顾清澜等了一会儿没听见江黎继续要求,就在他以为对方准备放弃这个计划时,殊不知江黎又拿出了全新的策略。
江黎没有再往前试图给顾清澜制造压迫感,而是往后退了一步,脸上浮现出遗憾,“还没有人叫过我哥哥呢。”
江黎抬起眼睛,其中似乎有泪珠在打转,他小心翼翼地拽住顾清澜的衣袖轻轻摇了一下,放软了语气,说话时还带着些许拖拽的尾音,“就叫一声嘛,好不好?拜托你了~”
顾清澜一向吃软不吃硬,被江黎突然的撒娇激得险些差点没绷住妥协了。
藏在衣袖中的手骤然握紧,再次开口时,顾清澜拒绝的话术不再像先前那般坚定,“以后有机会吧,好吗?”
江黎心里的小算盘啪啪直响,斟酌一番后,他没有继续缠着顾清。
按照现在的发现,今天大概率是听不到他想要的那两个字了,可江黎还是对顾清澜的承诺有一定信任的。

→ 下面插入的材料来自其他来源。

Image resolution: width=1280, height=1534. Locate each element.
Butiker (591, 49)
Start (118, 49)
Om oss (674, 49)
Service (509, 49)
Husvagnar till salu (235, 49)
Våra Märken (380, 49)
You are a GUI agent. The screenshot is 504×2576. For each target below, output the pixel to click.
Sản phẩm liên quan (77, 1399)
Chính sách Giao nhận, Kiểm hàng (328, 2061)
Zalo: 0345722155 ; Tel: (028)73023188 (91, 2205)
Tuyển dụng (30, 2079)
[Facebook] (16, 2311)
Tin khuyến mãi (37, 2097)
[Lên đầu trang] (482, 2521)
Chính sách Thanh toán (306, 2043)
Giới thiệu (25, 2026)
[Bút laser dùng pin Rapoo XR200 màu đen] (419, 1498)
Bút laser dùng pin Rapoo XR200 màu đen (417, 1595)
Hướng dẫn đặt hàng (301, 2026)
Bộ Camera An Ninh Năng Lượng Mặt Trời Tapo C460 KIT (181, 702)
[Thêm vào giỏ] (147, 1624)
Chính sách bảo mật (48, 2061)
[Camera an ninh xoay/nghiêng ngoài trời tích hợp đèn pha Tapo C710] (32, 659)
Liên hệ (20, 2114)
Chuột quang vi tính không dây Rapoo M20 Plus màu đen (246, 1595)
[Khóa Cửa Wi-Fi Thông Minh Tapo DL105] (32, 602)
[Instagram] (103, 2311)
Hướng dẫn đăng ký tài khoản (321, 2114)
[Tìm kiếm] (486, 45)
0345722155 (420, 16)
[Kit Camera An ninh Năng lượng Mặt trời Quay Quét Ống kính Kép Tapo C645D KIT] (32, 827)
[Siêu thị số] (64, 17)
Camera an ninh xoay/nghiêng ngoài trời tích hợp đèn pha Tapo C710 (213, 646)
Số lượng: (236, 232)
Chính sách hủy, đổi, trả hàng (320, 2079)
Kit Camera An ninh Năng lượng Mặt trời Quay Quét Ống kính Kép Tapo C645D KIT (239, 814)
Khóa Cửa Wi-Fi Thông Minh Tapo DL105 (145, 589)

他竖起一根手指,在顾清澜面前晃了晃,“那你可不能赖账哦。”
“不会的。”
得到顾清澜的保证,江黎这才满意地点点头,暂时地放下了这个计划,只是在心里狠狠地记了一笔。
两个人闹了一会儿,终于想起来把话题拉回正轨。
江黎拍了下自己,“对了,我还没说完呢。”
他们本来还在说买衣服的事情,因为某个人不着调扯远了话题,绕了一圈之后,江黎终于有了回归正事的自觉。
江黎转头对顾清澜说:“其实你不用去问大哥,我知道哪里可以买东西呀!”
记忆像是被撬开了一个小口,逐渐在江黎的脑海中展开。
他两只手撑在身侧,仰头望着天花板:“龙岛附近有个很热闹的集市,小时候我哥经常带我去那边买东西,就是不知道现在怎么样了。”
顾清澜一语点破了江黎的小心思,“我们去看看?”
江黎等的就是这句话。
“好啊好啊。”他连连点头,迫不及待地从床上蹦了下去,却忘记了自己还穿着极不合身的衣服。
一脚踩在过长的裤腿上,江黎重心不稳摇晃起来,若不是顾清澜及时搂住他的腰,江黎险些原地摔个狗啃泥。
等人站稳之后,顾清澜迅速松开了手。
他扬了下下巴,示意江黎坐回床上,沉声吩咐道:“坐好别动。”
江黎还没回过神来,对顾清澜言听计从,没有多问一句就坐回床上,眼睛顺着顾清澜的移动而移动。
顾清澜在江黎的面前蹲下,托起他的脚检查了一遍。白玉般的脚踝因为布料的摩擦蹭出一片粉红,不过好在刚才的意外并没有造成其他扭伤。
“这么娇气?”顾清澜笑了下,指腹在泛红的皮肤上蹭了下。
江黎被他的动作弄得有些不好意思,忍不住往后缩了一下,“你别这样,好奇怪。”
“不弄你。”顾清澜收起了使坏的心,他捉住了江黎想往被子里藏的脚,将过长的裤腿挽起,“我帮你处理一下。”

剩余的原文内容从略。